* _WORK INSTRUCTIONS_
Show each line from the records below in which the word "computer" occurs.

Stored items
================================

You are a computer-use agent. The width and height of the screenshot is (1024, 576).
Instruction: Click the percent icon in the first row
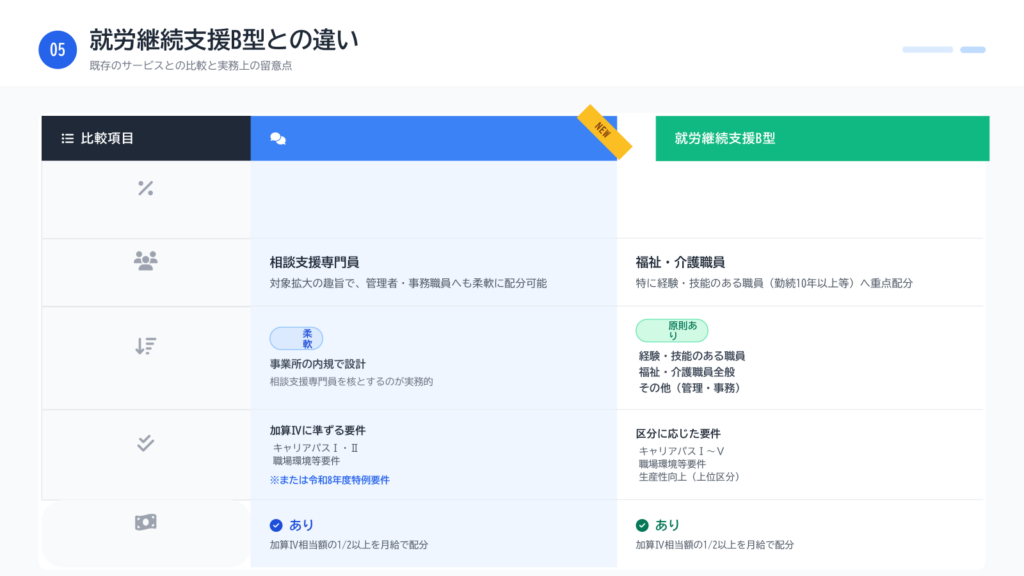pos(145,188)
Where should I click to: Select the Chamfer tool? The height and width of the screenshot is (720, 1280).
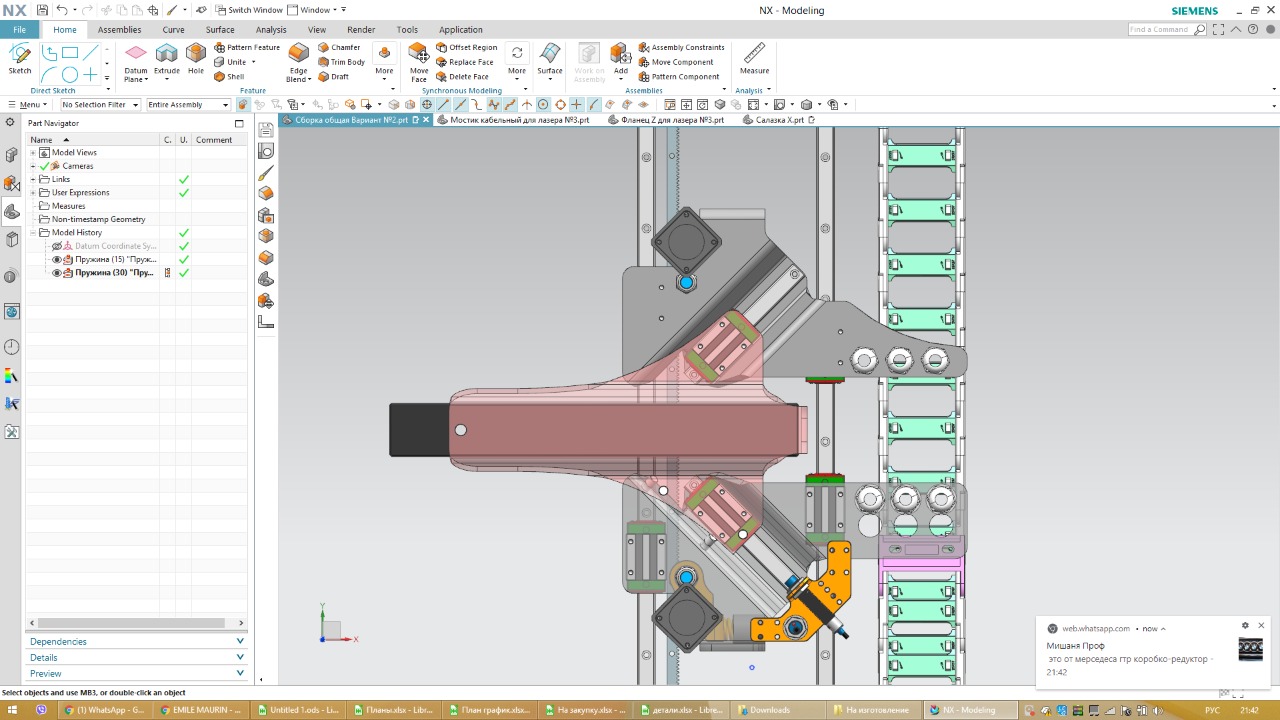(339, 47)
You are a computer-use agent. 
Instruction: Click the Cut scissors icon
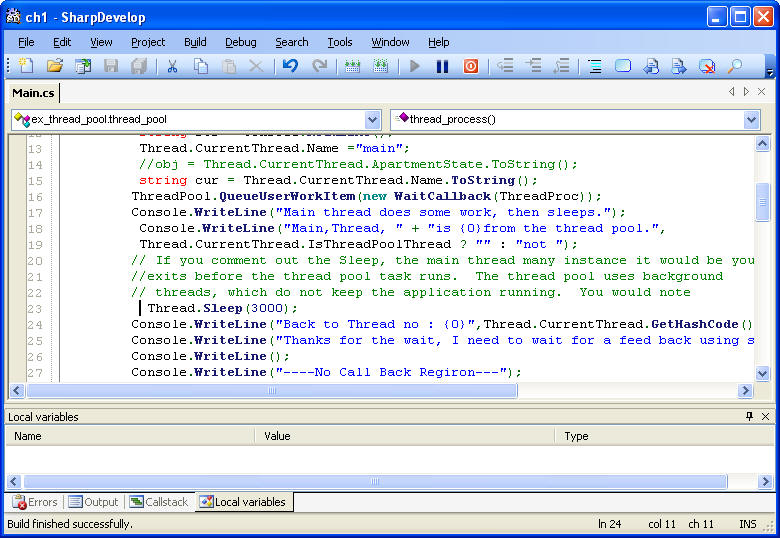(x=172, y=66)
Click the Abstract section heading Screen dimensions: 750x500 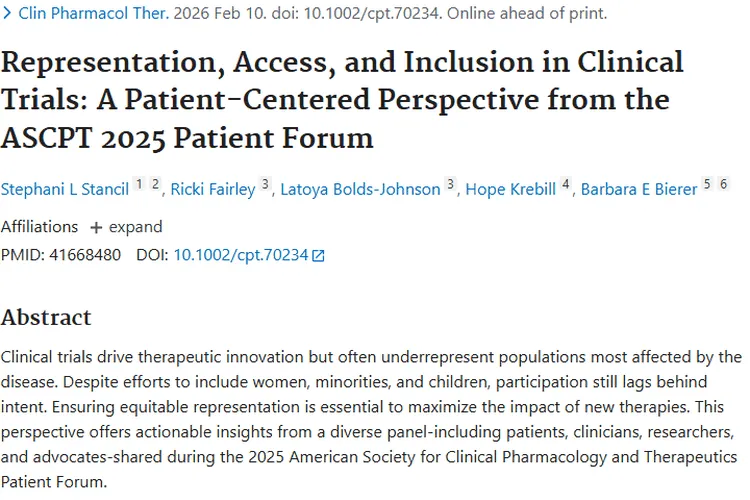(46, 318)
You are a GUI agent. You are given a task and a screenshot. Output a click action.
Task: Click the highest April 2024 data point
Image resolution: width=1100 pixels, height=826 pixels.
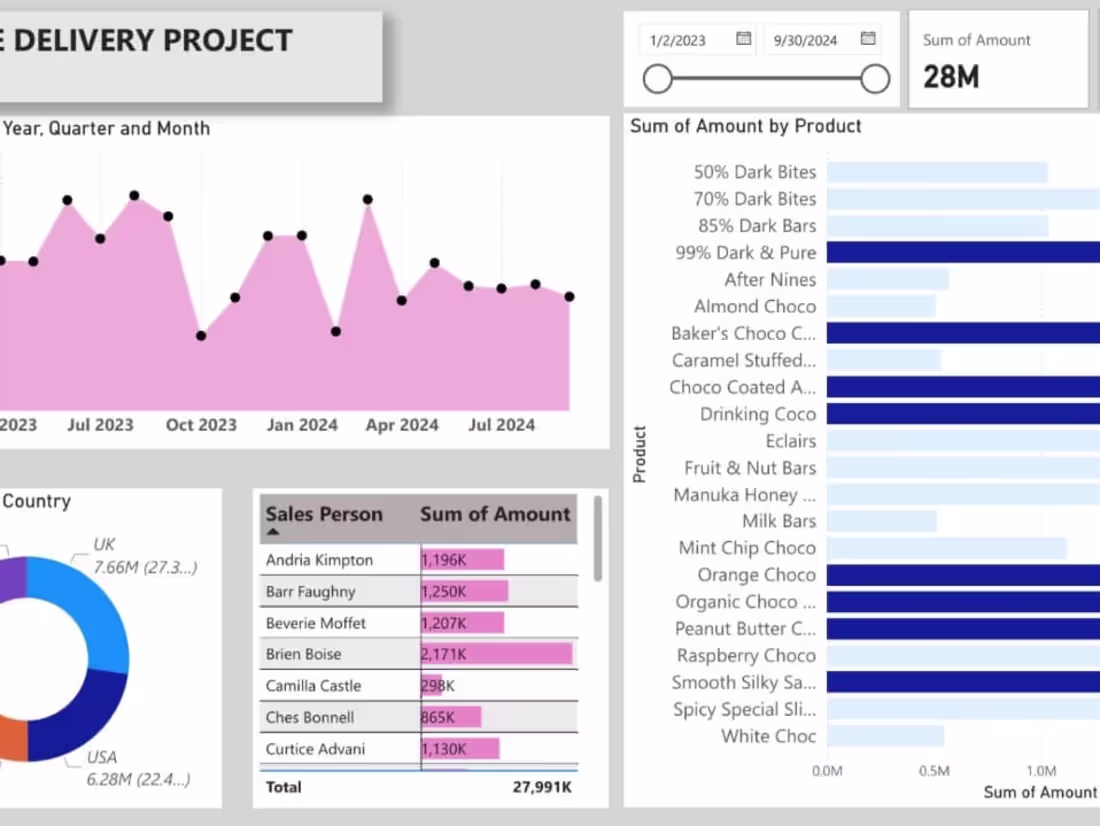pos(368,200)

================================

* _OUTPUT_
You are a computer-use agent. The width and height of the screenshot is (1024, 576).
You are a computer-use agent. 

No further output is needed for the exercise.